** Opening DATASET RECORDS block **

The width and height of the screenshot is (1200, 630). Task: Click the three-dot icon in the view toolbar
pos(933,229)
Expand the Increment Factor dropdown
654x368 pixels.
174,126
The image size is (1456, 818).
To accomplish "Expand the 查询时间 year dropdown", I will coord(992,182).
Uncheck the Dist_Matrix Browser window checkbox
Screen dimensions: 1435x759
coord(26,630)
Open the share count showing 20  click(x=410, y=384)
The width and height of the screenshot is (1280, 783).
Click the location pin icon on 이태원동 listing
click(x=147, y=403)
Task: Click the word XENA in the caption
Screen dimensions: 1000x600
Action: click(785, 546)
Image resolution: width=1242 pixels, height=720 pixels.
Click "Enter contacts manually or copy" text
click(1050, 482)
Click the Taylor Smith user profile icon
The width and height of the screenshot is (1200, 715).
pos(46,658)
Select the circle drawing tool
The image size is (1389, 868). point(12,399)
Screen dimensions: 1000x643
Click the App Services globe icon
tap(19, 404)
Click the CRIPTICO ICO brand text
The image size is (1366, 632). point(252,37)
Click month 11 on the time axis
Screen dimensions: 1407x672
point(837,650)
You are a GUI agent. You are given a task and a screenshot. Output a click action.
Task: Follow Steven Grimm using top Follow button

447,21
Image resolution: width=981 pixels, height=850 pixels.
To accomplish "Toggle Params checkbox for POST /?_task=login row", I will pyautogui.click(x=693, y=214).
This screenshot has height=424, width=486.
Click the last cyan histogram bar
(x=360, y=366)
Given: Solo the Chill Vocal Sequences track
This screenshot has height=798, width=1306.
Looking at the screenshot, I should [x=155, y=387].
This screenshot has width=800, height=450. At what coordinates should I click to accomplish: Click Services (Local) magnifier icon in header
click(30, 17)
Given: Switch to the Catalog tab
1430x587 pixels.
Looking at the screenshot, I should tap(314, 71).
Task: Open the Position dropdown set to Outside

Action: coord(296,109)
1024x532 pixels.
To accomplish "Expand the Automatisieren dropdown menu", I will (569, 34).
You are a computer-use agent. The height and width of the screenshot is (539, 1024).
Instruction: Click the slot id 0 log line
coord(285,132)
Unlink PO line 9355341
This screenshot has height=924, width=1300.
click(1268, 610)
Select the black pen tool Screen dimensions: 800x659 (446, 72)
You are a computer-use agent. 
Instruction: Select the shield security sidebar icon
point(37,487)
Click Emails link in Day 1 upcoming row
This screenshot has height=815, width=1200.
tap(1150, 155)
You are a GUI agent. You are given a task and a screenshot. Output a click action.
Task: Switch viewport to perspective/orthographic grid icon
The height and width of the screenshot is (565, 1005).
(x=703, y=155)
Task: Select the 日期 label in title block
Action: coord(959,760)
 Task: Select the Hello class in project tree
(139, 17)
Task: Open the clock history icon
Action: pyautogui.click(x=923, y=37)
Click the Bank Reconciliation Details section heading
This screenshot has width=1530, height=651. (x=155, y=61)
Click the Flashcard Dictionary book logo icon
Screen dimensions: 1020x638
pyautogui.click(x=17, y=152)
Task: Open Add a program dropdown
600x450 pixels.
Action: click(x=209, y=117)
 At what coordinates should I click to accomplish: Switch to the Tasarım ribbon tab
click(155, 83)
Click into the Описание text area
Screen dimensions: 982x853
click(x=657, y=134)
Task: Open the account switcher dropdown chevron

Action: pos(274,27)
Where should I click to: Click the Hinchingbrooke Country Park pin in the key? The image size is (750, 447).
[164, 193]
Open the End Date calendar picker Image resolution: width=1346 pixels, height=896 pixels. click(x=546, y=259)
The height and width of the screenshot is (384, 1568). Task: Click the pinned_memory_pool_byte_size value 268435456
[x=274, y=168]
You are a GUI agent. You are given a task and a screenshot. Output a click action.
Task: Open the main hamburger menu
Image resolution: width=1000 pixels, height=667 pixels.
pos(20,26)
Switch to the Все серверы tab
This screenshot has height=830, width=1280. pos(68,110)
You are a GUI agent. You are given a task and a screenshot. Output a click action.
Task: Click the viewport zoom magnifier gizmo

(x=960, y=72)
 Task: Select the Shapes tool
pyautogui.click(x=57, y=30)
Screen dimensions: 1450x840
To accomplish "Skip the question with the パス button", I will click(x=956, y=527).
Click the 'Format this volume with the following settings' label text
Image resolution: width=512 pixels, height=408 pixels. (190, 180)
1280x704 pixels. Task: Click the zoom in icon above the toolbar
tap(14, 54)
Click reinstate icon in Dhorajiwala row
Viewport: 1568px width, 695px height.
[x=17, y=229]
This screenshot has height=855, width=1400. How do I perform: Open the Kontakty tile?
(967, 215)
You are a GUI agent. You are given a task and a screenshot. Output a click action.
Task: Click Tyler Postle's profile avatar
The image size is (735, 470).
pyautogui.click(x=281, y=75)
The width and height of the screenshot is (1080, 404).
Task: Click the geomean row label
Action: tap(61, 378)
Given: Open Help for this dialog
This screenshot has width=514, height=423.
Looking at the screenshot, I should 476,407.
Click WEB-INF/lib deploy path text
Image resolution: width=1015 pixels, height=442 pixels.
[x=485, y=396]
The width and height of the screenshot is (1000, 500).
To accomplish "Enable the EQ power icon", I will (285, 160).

** Closing DATASET RECORDS block **

Some lines in the data above hold the string "Expand". Find and copy each of them.

* [ANSWER SECTION]
Expand the Increment Factor dropdown
To accomplish "Expand the 查询时间 year dropdown", I will coord(992,182).
To accomplish "Expand the Automatisieren dropdown menu", I will (569, 34).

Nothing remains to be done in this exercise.